El joven Jon Nieve miró fijamente a Mors, que para entonces ya hubo notado que el Lord Comandante, aunque elocuente en ocasiones, era taciturno e inclinado a los silencios pesados y fuertes. Alguna vez, Arianne llega a escuchar de su tío Oberyn que los norteños, más aún los Stark, son fríos como el mismo Muro. A pesar de que el Lord Comandante es serio, e incluso algo melancólico, Mors no lo considera frío.
Un líder debe ser frío y calculador, pero compasivo al mismo tiempo. Mors piensa que el Lord Comandante es más compasivo que calculador, de esos que confían en las personas siguiendo instintos y no razón.
«Sería un buen líder en Dorne. No sé si le sirva en el Muro...»
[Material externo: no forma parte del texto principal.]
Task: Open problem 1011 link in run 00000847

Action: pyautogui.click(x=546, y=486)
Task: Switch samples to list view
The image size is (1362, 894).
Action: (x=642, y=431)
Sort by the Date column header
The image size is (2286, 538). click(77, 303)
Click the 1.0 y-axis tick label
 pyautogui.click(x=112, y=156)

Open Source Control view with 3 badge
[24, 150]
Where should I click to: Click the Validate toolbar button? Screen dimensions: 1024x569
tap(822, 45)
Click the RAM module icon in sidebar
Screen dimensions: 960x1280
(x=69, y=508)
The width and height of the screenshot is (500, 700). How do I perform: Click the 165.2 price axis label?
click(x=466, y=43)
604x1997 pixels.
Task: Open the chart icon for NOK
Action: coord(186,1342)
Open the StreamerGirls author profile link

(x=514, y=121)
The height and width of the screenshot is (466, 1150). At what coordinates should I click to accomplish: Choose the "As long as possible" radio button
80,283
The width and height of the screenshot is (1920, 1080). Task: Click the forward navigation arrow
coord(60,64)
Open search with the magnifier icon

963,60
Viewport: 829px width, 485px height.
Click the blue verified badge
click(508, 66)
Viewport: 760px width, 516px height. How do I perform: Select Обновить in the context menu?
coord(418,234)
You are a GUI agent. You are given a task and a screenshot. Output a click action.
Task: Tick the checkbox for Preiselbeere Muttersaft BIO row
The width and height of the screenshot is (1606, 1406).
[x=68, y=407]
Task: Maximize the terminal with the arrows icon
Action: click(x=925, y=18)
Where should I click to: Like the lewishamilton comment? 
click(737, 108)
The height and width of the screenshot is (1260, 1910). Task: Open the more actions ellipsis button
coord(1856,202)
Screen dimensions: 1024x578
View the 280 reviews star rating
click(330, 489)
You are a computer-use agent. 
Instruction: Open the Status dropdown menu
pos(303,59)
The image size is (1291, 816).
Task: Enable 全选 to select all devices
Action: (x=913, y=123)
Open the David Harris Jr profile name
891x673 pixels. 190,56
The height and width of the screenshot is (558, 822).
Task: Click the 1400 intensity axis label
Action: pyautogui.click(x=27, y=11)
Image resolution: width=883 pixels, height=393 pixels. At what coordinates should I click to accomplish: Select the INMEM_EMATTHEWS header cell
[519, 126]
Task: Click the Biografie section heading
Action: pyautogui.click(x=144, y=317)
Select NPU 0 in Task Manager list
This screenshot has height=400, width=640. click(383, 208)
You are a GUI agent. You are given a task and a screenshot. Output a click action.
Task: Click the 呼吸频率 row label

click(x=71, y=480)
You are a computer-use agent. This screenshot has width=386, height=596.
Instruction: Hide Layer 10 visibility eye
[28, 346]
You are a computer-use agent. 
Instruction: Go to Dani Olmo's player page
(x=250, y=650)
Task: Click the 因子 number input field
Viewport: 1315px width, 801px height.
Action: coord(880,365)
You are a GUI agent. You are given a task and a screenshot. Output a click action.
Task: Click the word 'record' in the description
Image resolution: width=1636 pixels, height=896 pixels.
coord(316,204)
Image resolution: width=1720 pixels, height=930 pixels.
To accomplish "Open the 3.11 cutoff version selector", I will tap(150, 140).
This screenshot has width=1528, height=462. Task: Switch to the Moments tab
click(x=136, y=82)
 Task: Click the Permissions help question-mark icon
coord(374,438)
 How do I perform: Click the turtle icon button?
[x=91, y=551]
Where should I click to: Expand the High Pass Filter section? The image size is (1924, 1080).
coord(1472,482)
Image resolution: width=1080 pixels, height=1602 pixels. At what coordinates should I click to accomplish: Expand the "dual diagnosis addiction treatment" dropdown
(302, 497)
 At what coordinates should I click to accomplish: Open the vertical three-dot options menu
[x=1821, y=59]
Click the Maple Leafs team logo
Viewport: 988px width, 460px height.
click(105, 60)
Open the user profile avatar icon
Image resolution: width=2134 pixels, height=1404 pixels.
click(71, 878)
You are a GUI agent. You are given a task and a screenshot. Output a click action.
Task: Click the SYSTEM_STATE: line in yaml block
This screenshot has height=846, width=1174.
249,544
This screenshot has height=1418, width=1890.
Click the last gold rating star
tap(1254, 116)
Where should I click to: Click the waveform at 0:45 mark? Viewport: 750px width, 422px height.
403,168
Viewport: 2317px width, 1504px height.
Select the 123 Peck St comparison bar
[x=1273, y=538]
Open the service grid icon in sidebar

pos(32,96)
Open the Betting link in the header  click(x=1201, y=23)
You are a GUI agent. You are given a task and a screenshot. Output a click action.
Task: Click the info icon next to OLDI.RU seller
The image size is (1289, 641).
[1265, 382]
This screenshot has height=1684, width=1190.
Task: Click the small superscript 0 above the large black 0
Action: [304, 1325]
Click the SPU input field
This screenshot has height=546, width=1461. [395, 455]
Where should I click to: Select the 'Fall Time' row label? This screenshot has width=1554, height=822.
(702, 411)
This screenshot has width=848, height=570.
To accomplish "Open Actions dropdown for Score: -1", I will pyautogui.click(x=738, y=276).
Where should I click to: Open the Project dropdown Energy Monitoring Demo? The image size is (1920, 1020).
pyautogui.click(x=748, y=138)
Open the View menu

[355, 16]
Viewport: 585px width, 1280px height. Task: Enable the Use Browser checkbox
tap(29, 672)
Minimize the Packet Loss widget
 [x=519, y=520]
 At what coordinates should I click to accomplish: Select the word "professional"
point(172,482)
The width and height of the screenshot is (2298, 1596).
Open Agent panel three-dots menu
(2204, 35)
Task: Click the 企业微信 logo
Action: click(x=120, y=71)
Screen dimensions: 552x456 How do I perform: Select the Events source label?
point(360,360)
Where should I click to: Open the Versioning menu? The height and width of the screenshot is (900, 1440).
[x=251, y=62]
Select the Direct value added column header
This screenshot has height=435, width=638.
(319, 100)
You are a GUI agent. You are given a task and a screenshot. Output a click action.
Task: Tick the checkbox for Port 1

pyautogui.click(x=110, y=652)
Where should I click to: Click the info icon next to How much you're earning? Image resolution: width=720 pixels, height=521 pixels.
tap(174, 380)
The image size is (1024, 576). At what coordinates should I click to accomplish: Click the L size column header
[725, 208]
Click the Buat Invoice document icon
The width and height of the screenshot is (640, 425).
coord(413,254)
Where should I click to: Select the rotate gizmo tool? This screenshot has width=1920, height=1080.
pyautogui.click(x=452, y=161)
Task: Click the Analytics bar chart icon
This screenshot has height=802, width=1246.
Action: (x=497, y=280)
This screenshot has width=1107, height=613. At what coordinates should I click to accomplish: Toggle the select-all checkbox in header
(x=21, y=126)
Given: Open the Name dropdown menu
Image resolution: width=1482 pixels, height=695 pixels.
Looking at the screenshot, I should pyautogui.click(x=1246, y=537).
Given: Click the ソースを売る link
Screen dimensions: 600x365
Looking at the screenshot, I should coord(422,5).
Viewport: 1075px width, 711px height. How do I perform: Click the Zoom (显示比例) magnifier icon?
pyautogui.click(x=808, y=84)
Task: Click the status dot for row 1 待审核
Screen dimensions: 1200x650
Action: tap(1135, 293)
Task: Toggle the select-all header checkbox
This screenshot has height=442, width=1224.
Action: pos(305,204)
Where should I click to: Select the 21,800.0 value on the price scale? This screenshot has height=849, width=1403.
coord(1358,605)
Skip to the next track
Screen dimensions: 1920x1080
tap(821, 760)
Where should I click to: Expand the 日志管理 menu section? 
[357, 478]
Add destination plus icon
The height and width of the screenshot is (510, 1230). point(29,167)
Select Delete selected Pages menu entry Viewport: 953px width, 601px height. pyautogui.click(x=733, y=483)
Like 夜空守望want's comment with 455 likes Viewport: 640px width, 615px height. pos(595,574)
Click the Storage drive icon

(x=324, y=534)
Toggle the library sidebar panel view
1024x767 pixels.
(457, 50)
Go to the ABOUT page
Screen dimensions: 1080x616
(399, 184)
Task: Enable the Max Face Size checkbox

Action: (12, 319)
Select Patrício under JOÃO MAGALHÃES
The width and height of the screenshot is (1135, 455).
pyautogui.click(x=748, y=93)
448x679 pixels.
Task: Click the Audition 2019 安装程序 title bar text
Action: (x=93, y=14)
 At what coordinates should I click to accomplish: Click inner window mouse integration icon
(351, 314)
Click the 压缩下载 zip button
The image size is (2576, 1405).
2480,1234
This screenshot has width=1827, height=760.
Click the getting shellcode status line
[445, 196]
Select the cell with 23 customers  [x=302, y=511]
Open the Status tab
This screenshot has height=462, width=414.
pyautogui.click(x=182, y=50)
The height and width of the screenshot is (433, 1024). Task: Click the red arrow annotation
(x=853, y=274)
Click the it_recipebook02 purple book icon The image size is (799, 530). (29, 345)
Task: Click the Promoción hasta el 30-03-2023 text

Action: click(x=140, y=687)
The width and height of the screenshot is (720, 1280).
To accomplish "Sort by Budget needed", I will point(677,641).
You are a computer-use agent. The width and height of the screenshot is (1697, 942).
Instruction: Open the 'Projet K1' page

Pero el Lord Comandante conoce mejor el Muro que Mors, y si se ha alzado a la más elevada posición disponible en un par de años, es porque sus hermanos le reconocen como una buena persona y más que nada un buen líder.
— Hay una cosa más. Dos en realidad —dice Jon Nieve.
— ¿En qué puedo servirle, Lord Comandante?
— El Maestre Aemon y Samwell Tarly han sido consejeros que no se callan porque soy el Lord Comandante. Me apoyan en lo que planeo o me dicen en qué me equivoco. Espero lo mismo de ti, Mors. Sam habla bien de ti. Te ha llamado alguien con sentido común, y no es poco viniendo de él. Tampoco espero que te conviertas en un hombre que repite lo que cree que quiero escuchar. Di lo que piensas.
— Entendido, Lord Comandante.
Mors sale de la oficina del Lord Comandante poco después. Camina tranquilo y sereno, observando cómo los carpinteros y constructores discuten la mejor manera de reparar tal o cual cosa. Pero al llegar a su habitación, que sigue helada como el mismo invierno, Arianne brinca de alegría y se avienta sobre su cama.
Hay muchas cosas que hacer ahora. Cartas, cuervos, números qué manejar, un Castillo que hacer funcionar... Le encanta.
La responsabilidad que Doran le niega al hacer de Quentyn un heredero en todo menos en nombre, se convierte en cenizas volando en el viento helado. Mors será un buen suplente de Maestre, un buen consejero para el Lord Comandante. De eso, Arianne está segura.